Lunar New Year Across the World


James Wan

While the United States is familiar with the New Year as a holiday as part of the larger winter holiday season, parts of East and Southeast Asia celebrate the Lunar New Year, which is one of the most important holidays there. It comes in a range of different names, including Chunjie in Chinese, Seollal in Korean, and Tết in Vietnamese. Unlike the New Year we are familiar with always being on January 1, the Lunar New Year follows the lunisolar calendar, so it tends to fall anywhere from January 20 to February 20. This year, the holiday was celebrated on January 22 and began the year of the rabbit, which is instead the year of the cat in Vietnam.

The origins of the holiday are not clear. Chinese legend says that a beast named Nian (“year” in Chinese) would come every New Year to eat humans, so to scare it away, people would use red decorations and loud firecrackers. In reality, the celebration likely began in China thousands of years ago, though it is unknown when exactly this was; some believe it began 3,500 years ago during the Shang Dynasty.

Since then, the holiday has spread throughout Asia. Given its strong presence in Eastern and Southeastern Asian culture, the Lunar New Year is widely known across the world, but the ways it is celebrated vary with some lesser-known traditions. Many Americans are most familiar with its Chinese iteration, owing to the terms “Lunar New Year” and “Chinese New Year” often being used interchangeably, but the traditions of the festival are not limited to Chinese culture.

In China, the holiday is called is Chunjie, which translates to “Spring Festival.” The celebrations last 15 days, ending with the Lantern Festival. During this time, many people travel home to see their family — an occasion that is even more special this year as the country finally eases years-long COVID restrictions. Red can be seen everywhere, decorating houses and illuminating clothing as a sign of joy and luck for the new year. A common decoration is duilian (antithetical couplet), which contains words and phrases hoping for a prosperous year. As part of the celebration, many families eat foods like jiaozi (dumplings) and niangao (New Year’s cake). For children, an exciting part of the celebration is receiving hongbao (red envelopes) filled with money from adults.

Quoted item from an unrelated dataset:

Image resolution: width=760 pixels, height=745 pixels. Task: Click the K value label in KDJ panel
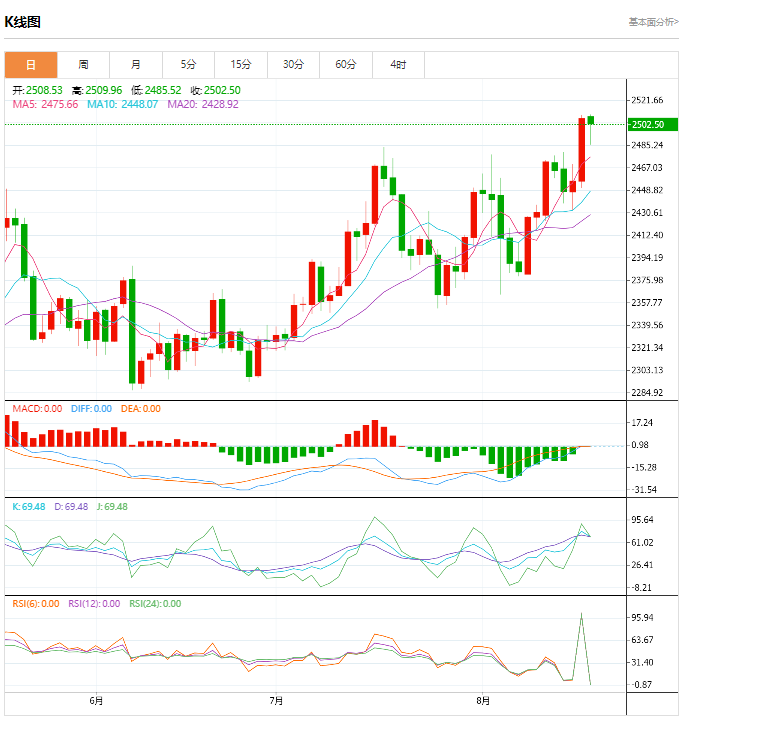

The celebrations conclude with Yuanxiao jie, referred to in English as the Lantern Festival, during which lanterns are set into the sky in a brilliant display. Children can also try to guess riddles written on some lanterns. Tangyuan and yuanxiao, both being sticky rice balls with various fillings, are commonly eaten during the festival. The Lantern Festival is well-known internationally, and countries outside of Asia, like the United States and the United Kingdom, also have local celebrations for it.

In Korea, the Lunar New Year is called Seollal and represents a time to honor ancestors and participate in folk traditions. The celebration begins the day before and ends the day after, meaning it lasts three days in total. Some Koreans perform charye, in which food is prepared and set out on a table for their ancestors. The theme of honoring ancestors is accompanied with giving respect to elders in the form of sebae, which is a deep bow. After this, elders usually give children money called sebaetdon in an envelope.

During Seollal, many Koreans wear traditional clothing called the hanbok and eat tteokguk (rice cake soup), which consists of sliced rice cakes in broth. Families also play traditional games like yutnori as well as more contemporary games like Go-Stop. With all the traditional customs and celebrations, the holiday represents familial unity and drives an annual surge of travel back to the homes of elders.

In Vietnam, the Lunar New Year is called Tết, short for Tết Nguyên Đán. It represents the beginning of spring, and celebrations typically last from a few days to around a week. While China and Vietnam have 10 of the same zodiac animals, Vietnam has the cat instead of the rabbit as well as the buffalo instead of the ox. Some traditions include parading, paying off debts, giving red envelopes, and eating traditional foods like bánh chưng (sticky rice cake). Tết is represented by red and yellow, and it additionally shares themes of good luck and hope with China’s Chunjie.

Though China, South Korea, and Vietnam are the countries that most widely celebrate the Lunar New Year, other Asian countries like Malaysia, Singapore, and the Philippines also have celebrations, typically for those who are ethnically Chinese. But the festivities don’t have to stop with Asia — local communities in countries like the United States also celebrate the New Year. Notably, Philadelphia’s Chinatown is close to us in Bucks County and hosted a wide range of events to kick off the Lunar New Year. Since the New Year is now behind us, many of those events are no longer occurring, but you can take a visit to Chinatown anytime and immerse yourself in the culture. If you missed the opportunity this year, there will always be more New Years to partake in! Xin nian kuai le, saehae bok mani badeuseyo, and chúc mừng năm mới!